Finally, we’ll add state and country boundaries to provide some context and generate a nicer legend. The R package rnaturalearth is an excellent source of attribution free contextual GIS data.

# natural earth boundaries
countries <- ne_countries(returnclass = "sf") |> 
  st_geometry() |> 
  st_transform(crs_laea)
states <- ne_states(iso_a2 = "US") |> 
  st_geometry() |> 
  st_transform(crs_laea)

# define the map plotting extent with the region boundary polygon
region_boundary_laea <- region_boundary |> 
  st_geometry() |> 
  st_transform(crs_laea)
plot(region_boundary_laea)
# add basemap
plot(countries, col = "#cfcfcf", border = "#888888", add = TRUE)
# add relative abundance
plot(abd_breeding_laea,
     breaks = breaks, col = pal, 
     maxcell = ncell(abd_breeding_laea),
     legend = FALSE, add = TRUE)
# add boundaries
lines(vect(countries), col = "#ffffff", lwd = 3)
lines(vect(states), col =  "#ffffff", lwd = 1.5, xpd = TRUE)
lines(vect(region_boundary_laea), col = "#ffffff", lwd = 3, xpd = TRUE)

# add legend using the fields package
# label the bottom, middle, and top
labels <- quantile(breaks, c(0, 0.5, 1))
label_breaks <- seq(0, 1, length.out = length(breaks))
image.plot(zlim = c(0, 1), breaks = label_breaks, col = pal,
           smallplot = c(0.90, 0.93, 0.15, 0.85),
           legend.only = TRUE,
           axis.args = list(at = c(0, 0.5, 1), 
                            labels = round(labels, 2),
                            col.axis = "black", fg = NA,
                            cex.axis = 0.9, lwd.ticks = 0,
                            line = -0.5))

Migration chronologies

Goal: generate migration chronologies for a set of species within a region to investigate how use of the region changes throughout the year for different species. This information can be used to inform the optimal time of year to make temporally specific conservation investments. For an example of this type of conservation intervention, see the California Bird Returns project.

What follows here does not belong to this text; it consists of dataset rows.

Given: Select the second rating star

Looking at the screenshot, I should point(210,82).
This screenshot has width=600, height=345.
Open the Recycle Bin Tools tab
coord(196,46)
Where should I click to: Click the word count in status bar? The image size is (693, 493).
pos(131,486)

In this application we’ll use the weekly estimates to chart the change in relative abundance throughout the year for a given region. These migration chronologies can be useful for identifying when a given geography receives the highest intensity of use by a species or group of species.

We’ll start by generating a chronology with confidence intervals for a single species, then demonstrate how to produce multi-species chronologies. For these examples, we’ll consider grassland birds in Montana. To start we’ll load a polygon for the boundary of Montana.

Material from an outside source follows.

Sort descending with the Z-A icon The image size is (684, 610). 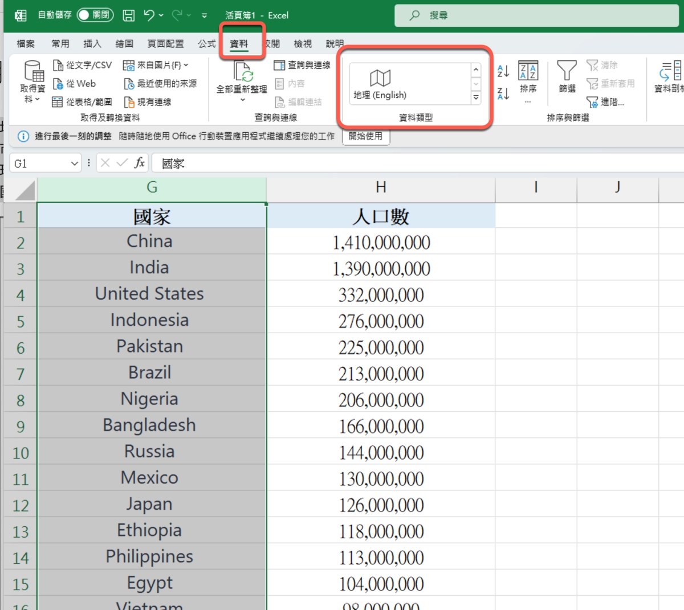[x=503, y=93]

region_boundary <- ne_states(iso_a2 = "US") |> 
  filter(name == "Montana")

Single species with uncertainty

For the single species example, let’s chart a migration chronology for Western Meadowlark in Montana. First we need to download and load the relevant eBird Status Data Products for this species: the weekly median relative abundance and the upper and lower confidence intervals of weekly relative abundance.

# download data if they haven't already been downloaded
# only weekly 3km relative abundance, median and confidence limits
ebirdst_download_status("Western Meadowlark", 
                        pattern = "abundance_(median|upper|lower)_3km")

# load the median weekly relative abundance and lower/upper confidence limits
abd_median <- load_raster("wesmea", product = "abundance", metric = "median")
abd_lower <- load_raster("wesmea", product = "abundance", metric = "lower")
abd_upper <- load_raster("wesmea", product = "abundance", metric = "upper")

# project region boundary to match raster data
region_boundary_proj <- st_transform(region_boundary, st_crs(abd_median))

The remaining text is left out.